Microsoft isn't about making consumer products, it's about control of
the distribution channel. It's that control that makes it very tough to
stop.
But in reality, Microsoft has lost _total_control_ over its ability to
deliver something usable for companies. Now that they've gotten serious
about security, _everything_ breaks. Even some of its own enterprise
apps won't run under XP SP2, just like NT 4.0 and 2000 before it (i.e.,
they "unhacked" things added in XP from 2000).

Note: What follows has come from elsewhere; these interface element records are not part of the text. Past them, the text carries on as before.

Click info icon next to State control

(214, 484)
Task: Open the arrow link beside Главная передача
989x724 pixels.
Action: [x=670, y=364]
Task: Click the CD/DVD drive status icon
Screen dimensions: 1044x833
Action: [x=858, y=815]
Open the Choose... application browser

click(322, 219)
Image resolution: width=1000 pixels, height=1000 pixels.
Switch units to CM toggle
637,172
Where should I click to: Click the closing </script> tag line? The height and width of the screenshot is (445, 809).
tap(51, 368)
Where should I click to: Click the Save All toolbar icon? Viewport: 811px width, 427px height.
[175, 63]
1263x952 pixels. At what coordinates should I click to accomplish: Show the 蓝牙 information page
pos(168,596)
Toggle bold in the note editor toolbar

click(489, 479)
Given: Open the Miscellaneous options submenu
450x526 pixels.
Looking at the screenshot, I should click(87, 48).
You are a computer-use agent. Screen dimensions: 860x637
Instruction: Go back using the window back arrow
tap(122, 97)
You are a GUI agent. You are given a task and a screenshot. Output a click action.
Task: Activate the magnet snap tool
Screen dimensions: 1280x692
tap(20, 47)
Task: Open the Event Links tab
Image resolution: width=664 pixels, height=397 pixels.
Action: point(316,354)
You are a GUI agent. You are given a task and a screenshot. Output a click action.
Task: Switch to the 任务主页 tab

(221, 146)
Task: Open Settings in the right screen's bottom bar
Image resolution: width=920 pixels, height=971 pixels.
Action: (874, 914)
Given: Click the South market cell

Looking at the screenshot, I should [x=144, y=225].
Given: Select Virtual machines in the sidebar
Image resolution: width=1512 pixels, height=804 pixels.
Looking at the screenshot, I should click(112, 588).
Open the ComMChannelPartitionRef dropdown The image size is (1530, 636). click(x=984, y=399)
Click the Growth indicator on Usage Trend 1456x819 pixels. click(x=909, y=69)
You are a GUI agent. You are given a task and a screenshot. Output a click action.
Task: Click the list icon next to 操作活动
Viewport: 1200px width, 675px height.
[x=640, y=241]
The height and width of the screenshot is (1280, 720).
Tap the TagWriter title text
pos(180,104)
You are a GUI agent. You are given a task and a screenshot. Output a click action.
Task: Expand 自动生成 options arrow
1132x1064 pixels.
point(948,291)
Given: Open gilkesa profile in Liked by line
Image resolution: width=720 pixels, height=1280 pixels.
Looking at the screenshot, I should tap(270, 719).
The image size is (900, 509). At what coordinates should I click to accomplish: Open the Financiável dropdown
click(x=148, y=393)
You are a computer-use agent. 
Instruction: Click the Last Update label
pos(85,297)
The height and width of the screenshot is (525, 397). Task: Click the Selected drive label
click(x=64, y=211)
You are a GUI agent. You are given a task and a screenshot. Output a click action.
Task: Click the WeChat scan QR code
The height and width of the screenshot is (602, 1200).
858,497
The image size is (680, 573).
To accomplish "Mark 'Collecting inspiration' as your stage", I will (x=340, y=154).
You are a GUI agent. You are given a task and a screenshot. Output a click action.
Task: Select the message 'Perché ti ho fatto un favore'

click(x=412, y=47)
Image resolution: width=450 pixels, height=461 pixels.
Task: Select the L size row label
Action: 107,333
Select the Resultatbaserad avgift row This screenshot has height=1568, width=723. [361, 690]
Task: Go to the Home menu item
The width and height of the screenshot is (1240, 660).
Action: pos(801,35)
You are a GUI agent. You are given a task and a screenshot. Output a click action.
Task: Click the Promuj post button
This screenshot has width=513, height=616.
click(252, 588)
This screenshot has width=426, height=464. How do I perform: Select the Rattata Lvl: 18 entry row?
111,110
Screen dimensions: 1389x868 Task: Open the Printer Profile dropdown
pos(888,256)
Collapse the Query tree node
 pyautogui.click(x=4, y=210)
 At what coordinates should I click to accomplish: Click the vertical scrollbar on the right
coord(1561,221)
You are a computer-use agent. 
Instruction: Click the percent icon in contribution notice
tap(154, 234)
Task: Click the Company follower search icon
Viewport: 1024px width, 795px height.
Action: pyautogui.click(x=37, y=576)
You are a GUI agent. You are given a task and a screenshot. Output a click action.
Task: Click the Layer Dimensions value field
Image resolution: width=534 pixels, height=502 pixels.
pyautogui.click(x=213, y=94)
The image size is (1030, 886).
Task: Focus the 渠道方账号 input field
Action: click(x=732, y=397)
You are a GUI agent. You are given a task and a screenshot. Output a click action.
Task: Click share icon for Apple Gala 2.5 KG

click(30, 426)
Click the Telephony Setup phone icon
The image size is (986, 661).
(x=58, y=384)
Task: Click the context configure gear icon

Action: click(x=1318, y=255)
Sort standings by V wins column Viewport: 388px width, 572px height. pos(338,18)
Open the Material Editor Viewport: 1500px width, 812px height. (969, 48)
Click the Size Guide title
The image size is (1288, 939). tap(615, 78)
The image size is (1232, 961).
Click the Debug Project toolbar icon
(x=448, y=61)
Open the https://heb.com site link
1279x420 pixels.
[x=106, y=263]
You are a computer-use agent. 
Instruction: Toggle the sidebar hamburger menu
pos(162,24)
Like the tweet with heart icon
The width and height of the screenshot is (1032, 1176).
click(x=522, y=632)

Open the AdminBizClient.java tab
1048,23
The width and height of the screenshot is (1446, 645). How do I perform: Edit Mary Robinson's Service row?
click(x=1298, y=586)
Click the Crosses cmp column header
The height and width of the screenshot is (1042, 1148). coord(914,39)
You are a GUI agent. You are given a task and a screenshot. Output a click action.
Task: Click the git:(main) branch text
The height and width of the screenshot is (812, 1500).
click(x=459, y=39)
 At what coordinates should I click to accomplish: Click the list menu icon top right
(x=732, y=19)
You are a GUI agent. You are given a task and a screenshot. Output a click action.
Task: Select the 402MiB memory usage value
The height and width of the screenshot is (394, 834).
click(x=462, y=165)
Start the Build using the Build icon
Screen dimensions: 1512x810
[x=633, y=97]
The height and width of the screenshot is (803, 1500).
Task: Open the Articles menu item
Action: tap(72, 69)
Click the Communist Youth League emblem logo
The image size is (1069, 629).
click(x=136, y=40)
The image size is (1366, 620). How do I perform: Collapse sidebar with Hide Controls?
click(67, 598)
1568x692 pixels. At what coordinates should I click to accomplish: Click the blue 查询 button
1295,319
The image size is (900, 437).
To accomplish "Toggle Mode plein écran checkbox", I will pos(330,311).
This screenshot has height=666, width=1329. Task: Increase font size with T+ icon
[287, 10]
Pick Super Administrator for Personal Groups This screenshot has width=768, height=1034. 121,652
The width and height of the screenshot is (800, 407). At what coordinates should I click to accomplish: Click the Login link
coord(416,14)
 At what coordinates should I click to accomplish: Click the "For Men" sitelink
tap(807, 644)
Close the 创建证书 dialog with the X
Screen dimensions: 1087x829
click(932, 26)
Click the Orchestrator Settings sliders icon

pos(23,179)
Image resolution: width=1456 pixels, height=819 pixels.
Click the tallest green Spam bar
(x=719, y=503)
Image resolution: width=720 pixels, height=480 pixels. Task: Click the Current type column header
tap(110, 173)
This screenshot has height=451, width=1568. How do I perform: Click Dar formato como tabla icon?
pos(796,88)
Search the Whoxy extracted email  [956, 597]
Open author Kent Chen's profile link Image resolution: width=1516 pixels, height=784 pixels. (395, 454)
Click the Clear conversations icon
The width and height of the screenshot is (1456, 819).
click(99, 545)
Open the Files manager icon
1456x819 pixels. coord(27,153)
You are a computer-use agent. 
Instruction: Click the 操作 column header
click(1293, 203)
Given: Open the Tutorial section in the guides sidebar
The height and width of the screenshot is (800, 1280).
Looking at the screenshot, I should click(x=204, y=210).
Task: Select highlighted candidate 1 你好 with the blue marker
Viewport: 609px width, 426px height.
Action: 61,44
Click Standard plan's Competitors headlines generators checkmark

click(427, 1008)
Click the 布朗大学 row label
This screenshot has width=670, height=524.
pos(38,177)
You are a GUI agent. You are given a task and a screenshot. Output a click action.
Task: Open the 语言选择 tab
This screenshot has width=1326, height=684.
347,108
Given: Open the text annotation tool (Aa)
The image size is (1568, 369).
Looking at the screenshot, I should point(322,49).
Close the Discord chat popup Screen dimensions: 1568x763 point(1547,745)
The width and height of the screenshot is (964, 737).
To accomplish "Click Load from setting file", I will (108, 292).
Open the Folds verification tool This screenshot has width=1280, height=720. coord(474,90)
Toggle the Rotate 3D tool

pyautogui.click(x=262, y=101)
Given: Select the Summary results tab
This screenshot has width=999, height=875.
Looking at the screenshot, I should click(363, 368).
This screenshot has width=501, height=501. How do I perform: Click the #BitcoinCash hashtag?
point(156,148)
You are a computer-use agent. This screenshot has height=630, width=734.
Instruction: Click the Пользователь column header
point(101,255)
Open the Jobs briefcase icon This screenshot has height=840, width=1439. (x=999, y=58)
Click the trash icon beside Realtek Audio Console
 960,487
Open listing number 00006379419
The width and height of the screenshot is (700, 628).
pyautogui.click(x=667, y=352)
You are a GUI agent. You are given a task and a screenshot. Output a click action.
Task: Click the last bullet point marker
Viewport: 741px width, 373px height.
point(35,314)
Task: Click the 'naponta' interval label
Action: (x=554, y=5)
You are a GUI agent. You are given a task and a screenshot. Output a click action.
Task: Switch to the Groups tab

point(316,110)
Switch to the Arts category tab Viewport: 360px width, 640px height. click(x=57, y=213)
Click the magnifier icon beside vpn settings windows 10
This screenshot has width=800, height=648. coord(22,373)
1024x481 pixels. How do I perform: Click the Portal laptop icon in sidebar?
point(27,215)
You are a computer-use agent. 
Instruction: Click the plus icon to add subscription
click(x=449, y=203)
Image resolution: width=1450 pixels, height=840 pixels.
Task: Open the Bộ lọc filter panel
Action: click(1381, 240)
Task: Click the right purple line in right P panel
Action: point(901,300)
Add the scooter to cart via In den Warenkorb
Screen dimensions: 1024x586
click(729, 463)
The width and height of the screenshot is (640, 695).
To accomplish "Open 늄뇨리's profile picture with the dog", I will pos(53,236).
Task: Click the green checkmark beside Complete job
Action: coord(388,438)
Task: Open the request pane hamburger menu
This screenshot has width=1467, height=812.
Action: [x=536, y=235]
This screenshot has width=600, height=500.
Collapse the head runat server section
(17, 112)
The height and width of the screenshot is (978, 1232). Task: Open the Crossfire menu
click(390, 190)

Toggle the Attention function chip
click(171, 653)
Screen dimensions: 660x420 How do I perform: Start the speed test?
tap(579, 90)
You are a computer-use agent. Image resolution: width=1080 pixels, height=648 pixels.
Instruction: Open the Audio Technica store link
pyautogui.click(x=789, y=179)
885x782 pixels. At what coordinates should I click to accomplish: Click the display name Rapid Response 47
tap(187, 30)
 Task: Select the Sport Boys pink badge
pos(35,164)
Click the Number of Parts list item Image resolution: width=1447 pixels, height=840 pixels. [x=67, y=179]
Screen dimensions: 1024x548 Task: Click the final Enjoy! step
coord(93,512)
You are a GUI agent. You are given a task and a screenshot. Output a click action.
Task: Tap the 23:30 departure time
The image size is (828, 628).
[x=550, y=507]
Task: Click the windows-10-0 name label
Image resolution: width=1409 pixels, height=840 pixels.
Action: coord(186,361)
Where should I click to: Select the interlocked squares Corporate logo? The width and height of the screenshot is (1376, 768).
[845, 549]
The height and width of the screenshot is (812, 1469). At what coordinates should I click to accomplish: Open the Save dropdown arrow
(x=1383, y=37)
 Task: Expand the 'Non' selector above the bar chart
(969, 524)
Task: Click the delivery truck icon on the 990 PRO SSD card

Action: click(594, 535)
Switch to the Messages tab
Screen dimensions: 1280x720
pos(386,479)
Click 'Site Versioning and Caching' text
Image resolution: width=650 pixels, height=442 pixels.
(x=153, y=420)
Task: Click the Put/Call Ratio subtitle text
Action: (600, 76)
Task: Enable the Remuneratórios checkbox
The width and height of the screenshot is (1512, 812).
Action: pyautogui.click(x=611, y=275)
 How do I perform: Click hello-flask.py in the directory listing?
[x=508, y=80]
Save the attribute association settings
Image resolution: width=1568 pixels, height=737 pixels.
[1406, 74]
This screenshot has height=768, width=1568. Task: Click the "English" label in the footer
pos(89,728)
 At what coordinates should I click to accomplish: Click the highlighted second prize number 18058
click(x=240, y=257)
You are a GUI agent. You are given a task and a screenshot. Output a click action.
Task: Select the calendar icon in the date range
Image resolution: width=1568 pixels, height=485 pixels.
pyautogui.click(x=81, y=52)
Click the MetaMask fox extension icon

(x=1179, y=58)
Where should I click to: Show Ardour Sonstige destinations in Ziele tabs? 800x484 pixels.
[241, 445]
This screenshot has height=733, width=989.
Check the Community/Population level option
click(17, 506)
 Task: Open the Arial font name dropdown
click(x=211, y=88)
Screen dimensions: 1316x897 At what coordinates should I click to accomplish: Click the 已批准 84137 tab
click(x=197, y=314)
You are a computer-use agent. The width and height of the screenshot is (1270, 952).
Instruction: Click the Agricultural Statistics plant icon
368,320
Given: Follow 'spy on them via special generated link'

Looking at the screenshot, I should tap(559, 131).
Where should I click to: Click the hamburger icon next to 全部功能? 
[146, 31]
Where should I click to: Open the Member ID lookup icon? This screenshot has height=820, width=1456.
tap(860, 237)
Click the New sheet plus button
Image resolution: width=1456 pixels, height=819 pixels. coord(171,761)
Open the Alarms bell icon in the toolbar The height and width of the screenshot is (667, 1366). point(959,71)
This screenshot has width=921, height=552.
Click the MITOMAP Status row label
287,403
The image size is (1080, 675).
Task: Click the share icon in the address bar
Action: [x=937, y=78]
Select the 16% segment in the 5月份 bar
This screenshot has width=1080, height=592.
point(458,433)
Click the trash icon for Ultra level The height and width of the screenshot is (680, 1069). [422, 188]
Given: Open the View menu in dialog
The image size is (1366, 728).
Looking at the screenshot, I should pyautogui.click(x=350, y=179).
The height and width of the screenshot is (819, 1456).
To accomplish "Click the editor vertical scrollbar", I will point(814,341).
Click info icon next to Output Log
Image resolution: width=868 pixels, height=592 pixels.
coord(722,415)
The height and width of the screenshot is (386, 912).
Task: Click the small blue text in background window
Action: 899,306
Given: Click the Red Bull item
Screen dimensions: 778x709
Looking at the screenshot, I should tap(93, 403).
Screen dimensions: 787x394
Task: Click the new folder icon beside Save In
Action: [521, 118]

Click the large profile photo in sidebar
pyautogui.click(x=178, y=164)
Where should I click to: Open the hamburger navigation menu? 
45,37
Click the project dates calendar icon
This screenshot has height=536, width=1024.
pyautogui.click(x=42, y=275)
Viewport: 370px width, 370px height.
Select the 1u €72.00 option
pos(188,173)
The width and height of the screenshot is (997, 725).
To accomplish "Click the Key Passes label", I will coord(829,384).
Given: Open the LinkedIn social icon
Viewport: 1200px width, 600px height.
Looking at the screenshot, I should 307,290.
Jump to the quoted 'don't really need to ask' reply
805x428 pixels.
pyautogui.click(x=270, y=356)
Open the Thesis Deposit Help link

This all goes back to "Chicago" and Gates' decision to move forward with
DOS7 which became Windows 95. Had Microsoft stuck with the original
Win32/NT model, the Windows world would be very different today. But
because they didn't, and "Chicago" libraries and core services dominate
all versions of Windows today -- security is _impossible_.
And that's why Longhorn is _not_ the .NET model. Unlike Win32 and NT,
Microsoft is not bothering with a pure .NET OS this time around, because
they know they will just break it anyway for compatibility. Which is
why MS Office 2006 and countless other OS/apps are still 100% _legacy_
"Chicago" compatible. And the Windows world looks pretty bleak.
Especially considering "Chicago" code is _stuck_ at x86 32-bit and
completely _unportable_. That's where 32-bit/PAE36 virtualization atop
of 48-bit/PAE52 is going to save them because 64-bit versions of Windows
currently tend to be _slower_ because of WoW (Win32 on Win64) function
calls.
> I've been suspecting the same might be true of Intel in its on-going
> battles against AMD, where AMD very clearly has the upper hand in terms
> of products and technology vision.
It all depends on if Intel delivers "Yamhill2" like I've been
predicting.
Intel has done "Right Thing #1" -- _kill_ Pentium 4. That bastard
needed to die, and it was a total waste of time -- especially all those
useless extensions that are designed for benchmarks, not mathematical
accuracy. The LGA-775 platform has also been a major mistake.
The Pentium M aka "Pentium 3 revisited" is the stop-gap future for Intel
until "Yamhill2" makes it out the gate. Until Yamhill2 does, if it
exists at all, Intel still hasn't fully designed a new 32-bit core in 12
years. So they need to beat AMD to virtualization if the want any say.
AMD, on the other hand, suggested virtualization the moment the x86-64
manuals became available in 2002. So you can be sure their next
generation processor in coming in the next year. The Athlon design
(scaling from 500MHz to almost 3GHz) is 6 years old, just like its
NexGen predecessor had lasted 6 years before that (scaling from 84MHz to
over 500MHz). We'll have to see what AMD has cooked up.
The future is virtualization, dozens of units, massively reordered and
renamed instructions and registers, etc... Traditionally this will look
like multiple cores and threads of legacy ISA (instruction set
architectures) to traditional OSes. To advanced OSes like Linux, this
will look like a massively parallel, reordering CPU.
Which makes me wonder what Cell is up to.
--
Bryan J. Smith b.j.smith@ieee.org
------------------------------------------------------------------
Community software is all about choice, choice of technology.
Unfortunately, too many Linux advocates port over the so-called
"choice" from the commercial software world, brand name marketing.
The result is false assumptions, failure to focus on the real
technical similarities of implementations and blind alignments.